O governo estadual foi condenado, em primeira instância, a ressarcir à Prefeitura de Mogi o valor de R$1.053.148,01. O montante foi desembolsado pelo município, entre os anos de 2009 e 2010, no cumprimento de ordens judiciais ligadas a questões da Saúde. O Estado pretende recorrer da decisão.
Os valores em questão foram gastos na compra de medicamentos de alto custo e insumos que não estão inclusos na lista padronizada de itens fornecidos gratuitamente pela rede municipal de saúde. Tais serviços, considerados de média e alta complexidade, não são de responsabilidade do município e deveriam ter sido custeados pelo Estado. Foi o que explicou o procurador chefe da administração municipal, Carlos Henrique da Costa Miranda.
"É mais fácil demandar contra o município, porque ele se encontra mais próximo da população.

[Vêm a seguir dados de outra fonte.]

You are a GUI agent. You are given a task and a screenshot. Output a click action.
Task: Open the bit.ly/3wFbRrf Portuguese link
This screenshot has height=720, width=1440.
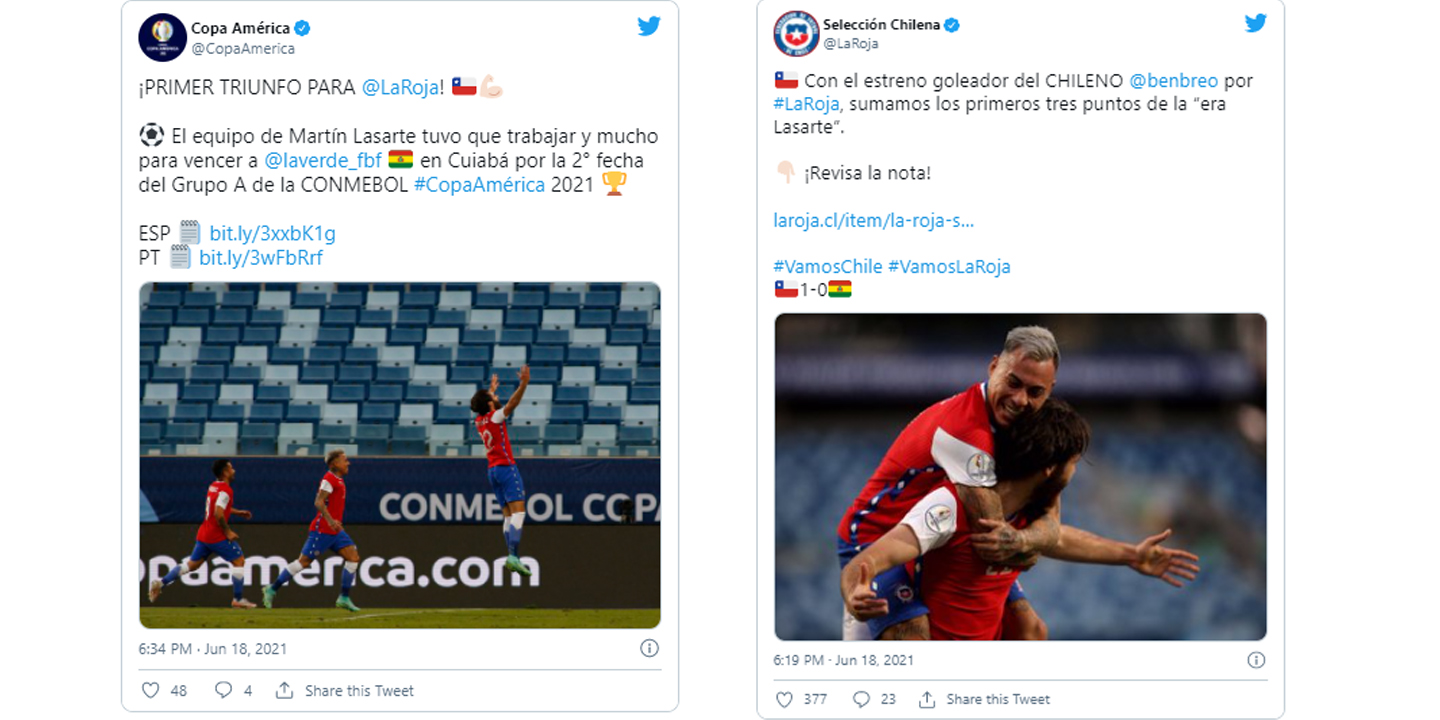coord(261,258)
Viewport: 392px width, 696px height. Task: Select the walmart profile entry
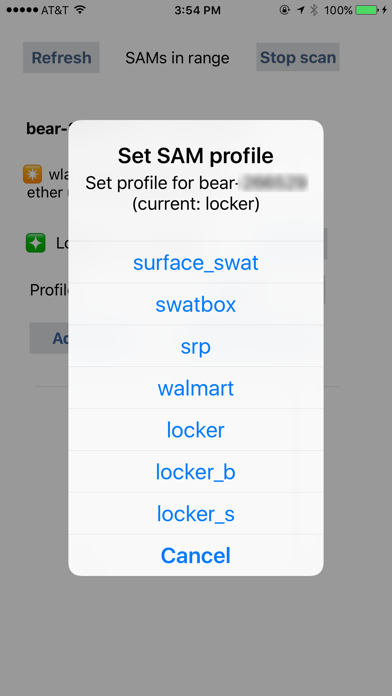coord(196,388)
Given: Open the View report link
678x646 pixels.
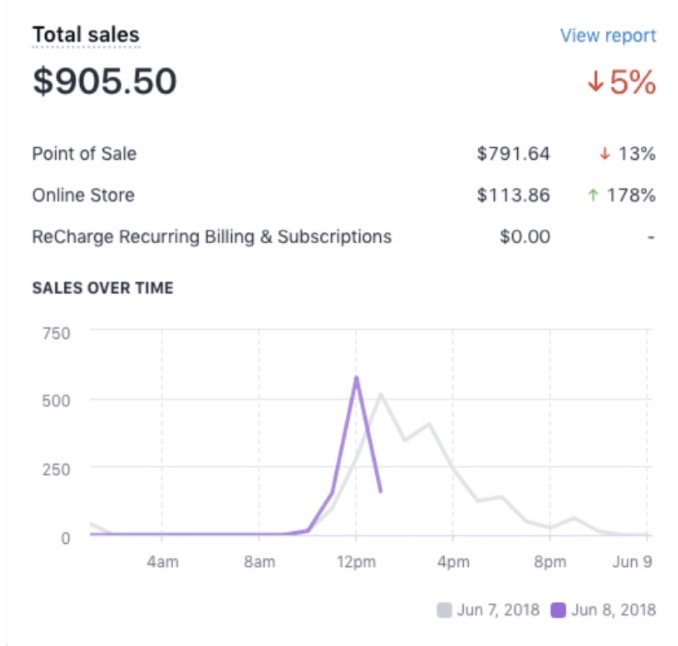Looking at the screenshot, I should [608, 36].
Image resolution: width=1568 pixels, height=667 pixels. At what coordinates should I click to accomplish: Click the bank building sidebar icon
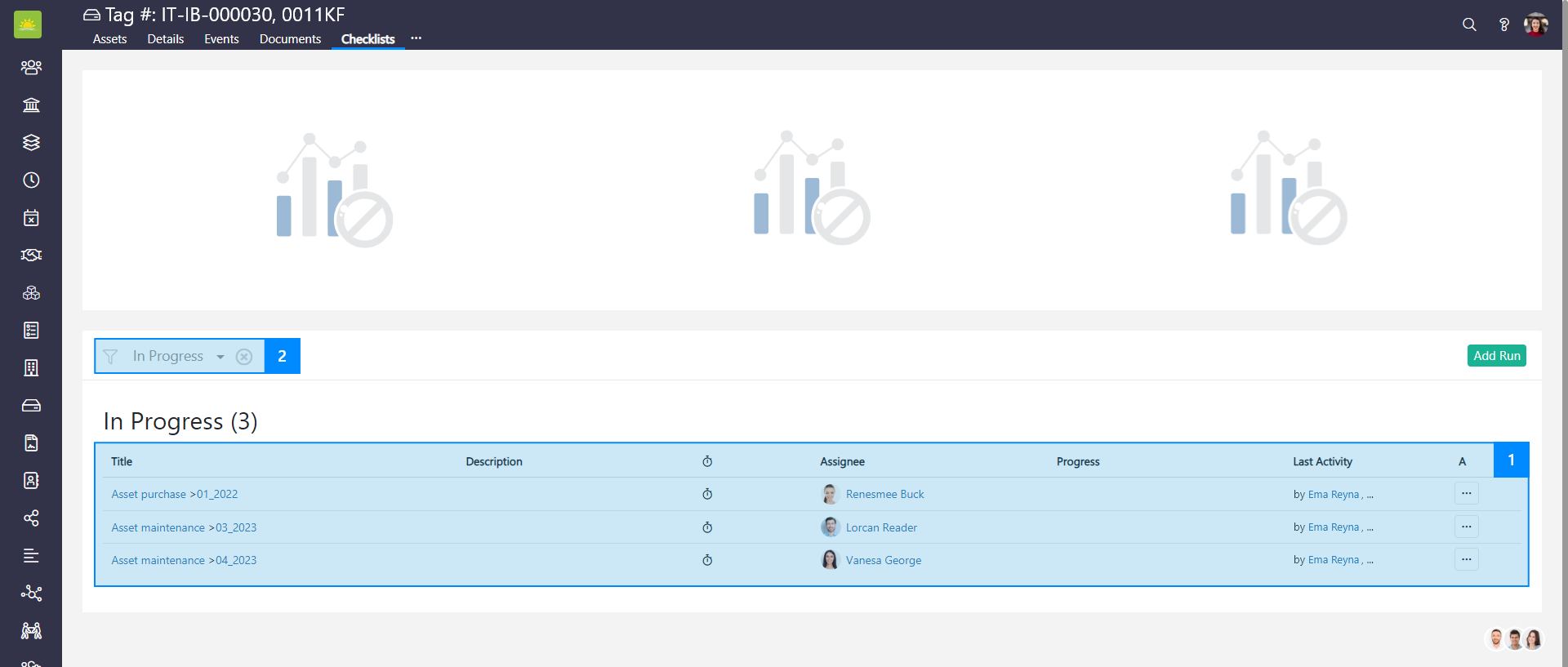click(31, 104)
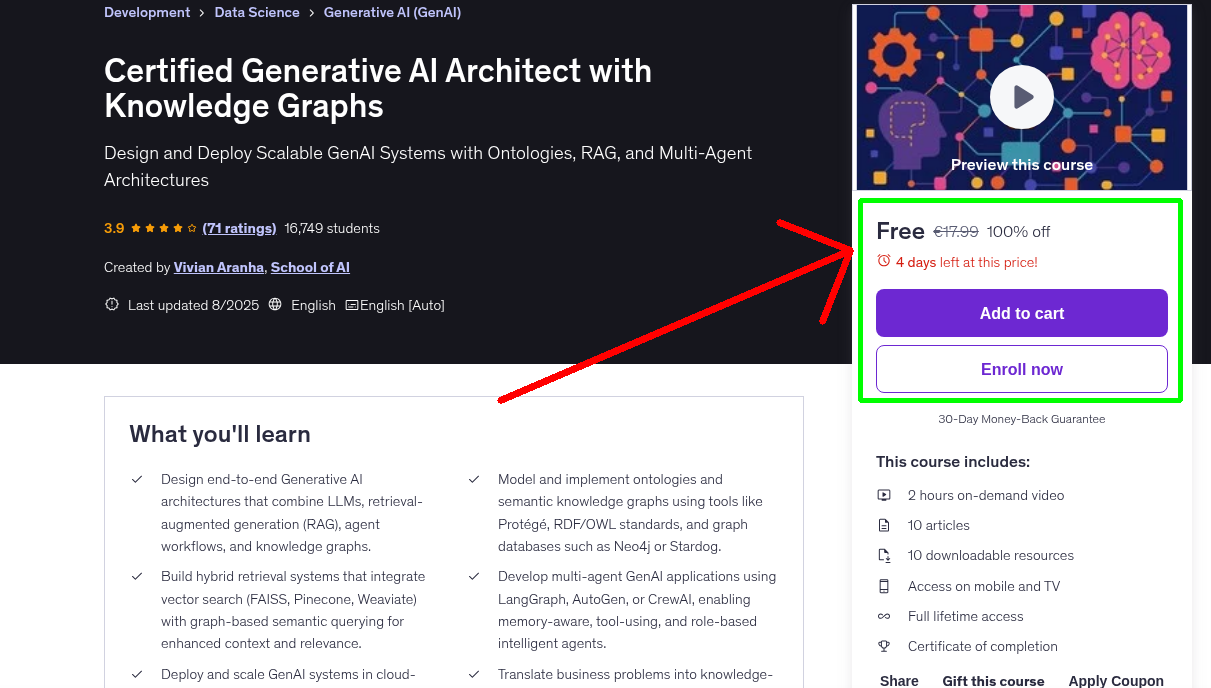
Task: Click the downloadable resources icon
Action: 884,555
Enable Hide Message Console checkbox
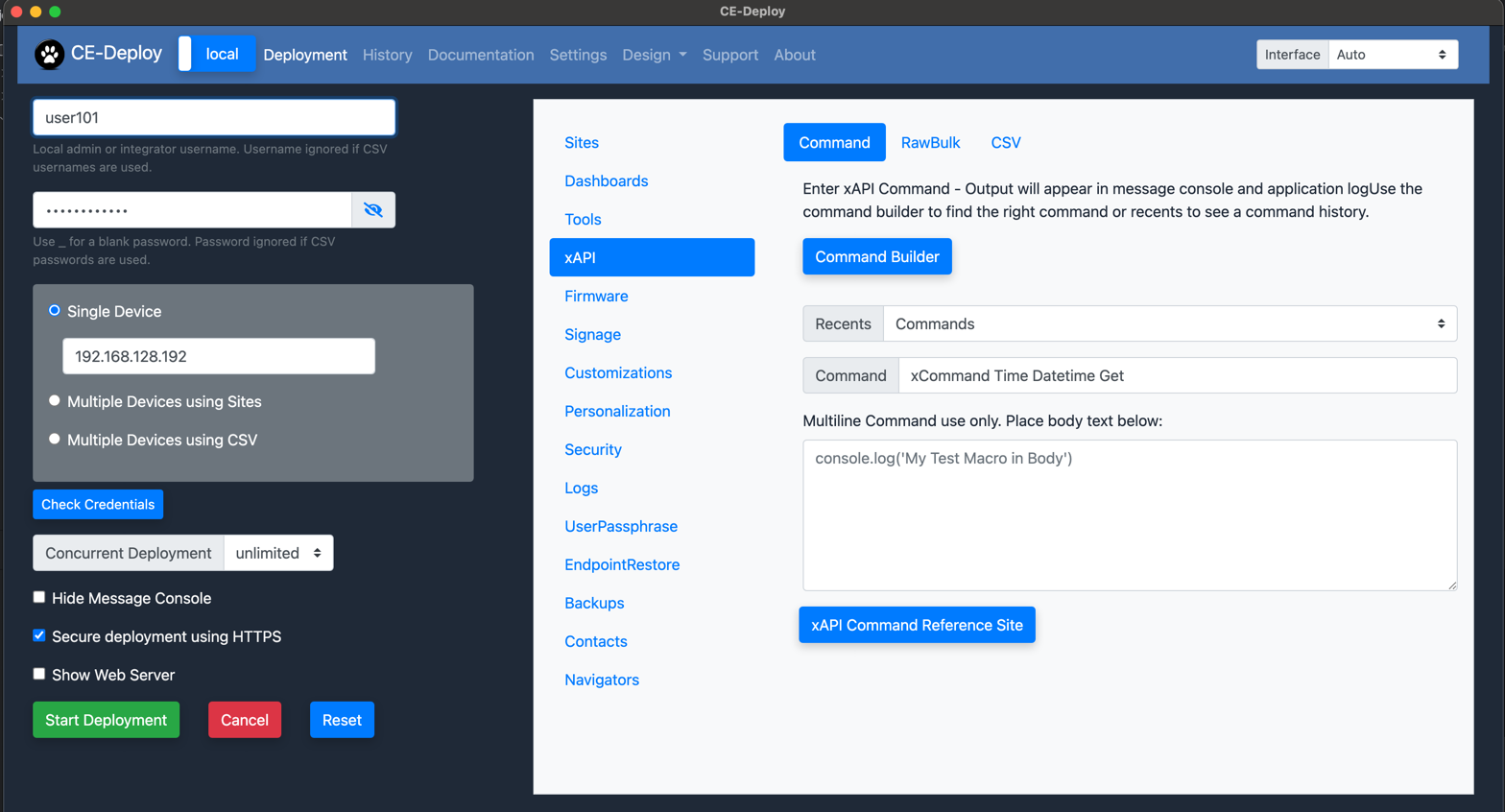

Essa proximidade possibilita também que as decisões liminares para a entrega de medicamentos sejam cumpridas com maior celeridade. Isso está errado, porque existe um Sistema de Saúde que estabelece as competências de cada órgão e o município tem arcado com custos que competem ao Estado. Por isso a razão dessa propositura para buscar o ressarcimento", explicou.
A conquista, mesmo que não definitiva, foi comemorada pelo prefeito Marco Bertaiolli (PSD). "Apesar de ser uma decisão de primeira instância, traz um fundamento muito importante de que a responsabilidade de arcar com essa demanda não é do município. Somente este ano estamos investindo mais de R$ 2 milhões no cumprimento de ordens judiciais. Um montante bastante alto e que acaba impactando no orçamento", disse.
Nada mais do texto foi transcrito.